Ethnic parties have long been the product of Israel's 'old boys network', corrupt bureaucracy and the general hostility of both to new immigrants. But of course like Tammany Hall, ethnic parties are the flipside of a system that keeps new immigrants down. Like Tammany Hall, parties like Shas and Yisrael Beiteinu claim to stand up for the rights of downtrodden immigrants. The reality is their whole existence is based on keeping Sefardim and Russian Jews down on their political plantations and beholden to their corrupt networks of influence.

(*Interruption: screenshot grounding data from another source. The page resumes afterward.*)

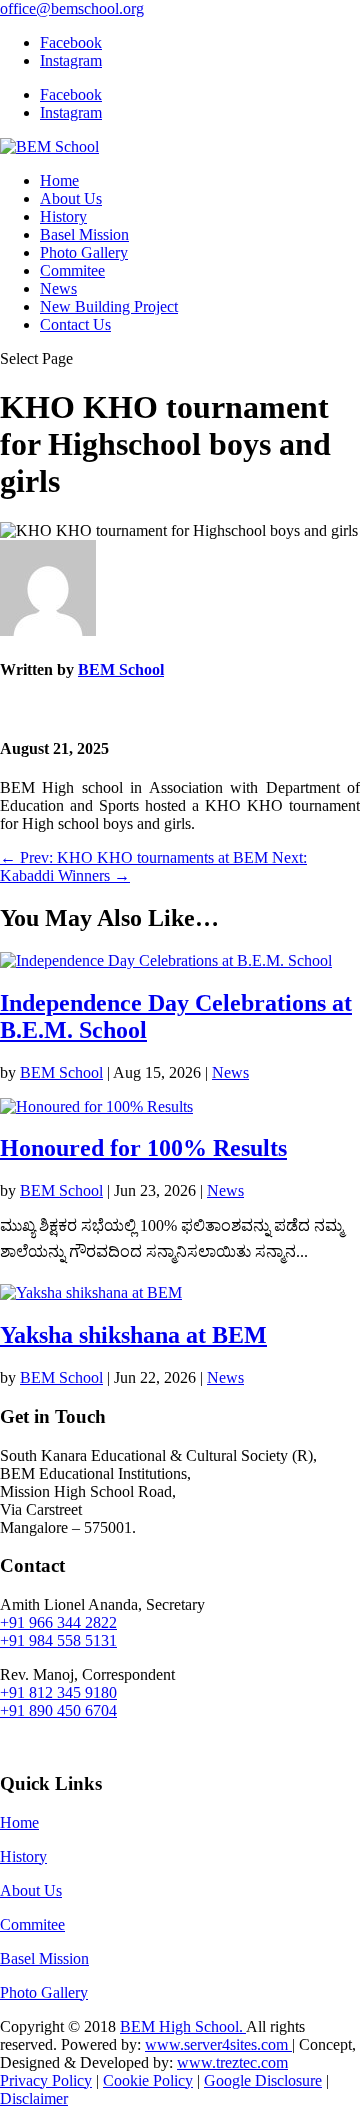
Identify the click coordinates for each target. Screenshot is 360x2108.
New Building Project (109, 306)
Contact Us (75, 324)
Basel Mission (84, 234)
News (58, 288)
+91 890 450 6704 (58, 1710)
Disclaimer (34, 2098)
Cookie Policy (148, 2080)
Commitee (72, 270)
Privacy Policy (46, 2080)
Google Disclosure (263, 2080)
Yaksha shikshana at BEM (133, 1335)
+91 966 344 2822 (58, 1622)
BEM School (121, 669)
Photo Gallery (84, 252)
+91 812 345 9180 (58, 1692)
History (63, 216)
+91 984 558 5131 (58, 1640)
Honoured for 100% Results (143, 1148)
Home (59, 180)
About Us (71, 198)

No ethnic or racial party actually wants to empower the races and ethnicities they claim to represent. Shas and Israel Beiteinu, no more than Jessie Jackson or Al Sharpton, want to see the emergence of communities of succesfull Russian Jews or Sefardim who don't need them anymore. Like Jackson and Sharpton their whole modus operandi is to emphasize oppression, offer themselves up as the brave fighters for equality and toss a few crumbs from the table to their supporters, while cutting their own deals with whoever is in power to deliver the votes in exchange for millions of shekels and power.

I could go into details of how corrupt both Shas and Yisrael Beiteinu are but it's a waste of breath. Their corruption is by now legendary. Both parties hide behind quasi-mystical icons who have little to do with the day to day running of the party and are in reality far more flawed than their myths suggest. Natan Sharansky for Yisrael Beiteinu and Rabbi Ovadya Yosef for Shas. The key purpose of those icons is to pretend that the parties stand for something more than they actually do, which is naked greed.

Next we have the Pensioner's Party, which helped deliver additional blows to Labor and Likud. The Pensioners Party was started by a former top intelligence official and all-around corrupt and dubious figure. It was a blatantly obvious attempt to cash in on the concerns of older people while delivering votes for Kadima. That is exactly what it did.

Next we have the fiascoes of the National Religious and Haredi parties which are perpetually divided and can never get along. Then we have Shinui whose voters mysteriously rebelled at the primary destroying Shinui and driving its votes to Kadima instead. And so it went.

The Arab parties suddenly found that many of their voters were moving over to Labor and Kadima too. A host of tiny right wing parties sprang up, none of whom managed to pass the threshold, but did conveniently add to the general chaos preventing many from figuring out who to vote for, even as the parties who should have joined together to oppose Kadima, instead fought among themselves.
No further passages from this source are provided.